Charles murmured a few stilted words of sympathy that sounded inadequate as they were bound to do and said that of course he would catch the next train back to London.
‘No, don’t do that,’ Johnny said. ‘He’s had these attacks before—there’s nothing anyone can do. Except wait.’ He halted and looked uncomfortable. ‘I’m terribly sorry—I do see it’s absolutely wretched for you.’ The apology was genuine; he was really ashamed of inflicting a family worry on an outsider.
Mary said swiftly, ‘Do stay. It would make everything much easier.’ It sounded heartfelt; she looked shyly at her husband who said, ‘Mary finds family gatherings a bit of a strai
n.’
She laughed a little confusedly as if denying this and admitting it at the same time. ‘You must admit—it’s not always easy to talk. Too many things are sacred.’
Johnny smiled at her. He put one hand on her shoulder, one hand on Charles’s and gently propelled them up the stairs. He said to Charles, ‘Julian has a good name for my Aunt Florence. He calles her the Recessive Gene.’
Charles laughed politely though he didn’t think it very funny. He remembered that Johnny had always wanted his friends to like each other: if they wouldn’t show their paces when he introduced them, Johnny would repeat their stories for them, their bons mots. Johnny prized his friends above rubies but he wanted everyone to admire their glitter—like a king displaying the splendour of his court. It was a naively endearing quality, only occasionally exasperating. Mary apparently found it exasperating now, because she said, ‘Julian always talks smartly about people. There’s no need to repeat what he says.’

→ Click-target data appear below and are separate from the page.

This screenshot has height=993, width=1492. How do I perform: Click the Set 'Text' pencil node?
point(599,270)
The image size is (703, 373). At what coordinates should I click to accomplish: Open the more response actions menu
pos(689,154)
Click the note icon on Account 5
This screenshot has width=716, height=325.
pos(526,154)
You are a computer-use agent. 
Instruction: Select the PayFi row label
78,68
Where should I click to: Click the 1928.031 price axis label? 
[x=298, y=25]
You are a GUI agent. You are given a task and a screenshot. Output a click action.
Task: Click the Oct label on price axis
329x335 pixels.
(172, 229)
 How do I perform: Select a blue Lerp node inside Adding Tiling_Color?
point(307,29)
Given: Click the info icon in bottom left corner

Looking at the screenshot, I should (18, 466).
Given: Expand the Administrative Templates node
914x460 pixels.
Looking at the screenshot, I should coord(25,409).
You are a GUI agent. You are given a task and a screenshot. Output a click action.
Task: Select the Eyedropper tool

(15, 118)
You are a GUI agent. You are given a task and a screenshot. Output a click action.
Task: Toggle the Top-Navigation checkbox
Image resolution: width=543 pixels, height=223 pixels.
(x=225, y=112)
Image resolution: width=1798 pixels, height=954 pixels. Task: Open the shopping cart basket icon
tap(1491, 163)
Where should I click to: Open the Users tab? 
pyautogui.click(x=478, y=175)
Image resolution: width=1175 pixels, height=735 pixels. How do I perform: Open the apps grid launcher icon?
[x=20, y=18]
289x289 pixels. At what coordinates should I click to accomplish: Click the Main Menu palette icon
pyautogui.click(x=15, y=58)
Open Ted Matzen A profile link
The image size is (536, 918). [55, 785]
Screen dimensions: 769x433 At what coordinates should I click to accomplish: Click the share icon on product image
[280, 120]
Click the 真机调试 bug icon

She spoke with a stern, heavily disapproving air that was funny and touching, Charles thought, because it didn’t belong to her: it belonged to some pinched-mouth, middle-aged woman overheard on a bus. For a moment he wondered if it had been a joke; then he noticed that her hand, trailing lightly on the banisters, was trembling a little.
In the drawing-room after dinner, shaded lamps bloomed with a delicate light on hands, coffee cups, brandy glasses, leaving faces in shadow. Charles had a pleasant sensation of being marooned on a floating island of warmth and ease from which the rest of the world seemed remote, a land-line distantly glimpsed across a shadowy sea. Dinner had been a slow, comfortable meal. No one had said very much about the old man lying ill upstairs but there had been no strained attempt to avoid the subject either: conversation was naturally muted but perfectly easy and Charles realized when the meal was over that he had half-expected to be bored and had not been. As a result, he was in an uncritical, bland mood in which he felt disposed to like everyone, even Johnny’s Aunt Florence, the Recessive Gene. The silly joke remained in his head with the thumping insistence of a popular song and with the same kind of depressing aptness. She was a short, flat-chested woman with a long, long chin and an air of being spiritually involved elsewhere. Her left hand played incessantly with a necklace of painted shells that looked as if it had been bought at some charity bazaar. When they were introduced, she gave Charles the chilly tips of her fingers and said, ‘So glad …’ in a light, choking voice as if she suffered some constriction of the vocal chords. He had decided, at dinner, that she was neither rude, nor grande dame, merely painfully shy, like Clara. He was annoyed when Cloutsham sat beside him, brandy glass held fondly to his waistcoat and said, ‘I see you got stuck with Florrie. That was lousy luck.’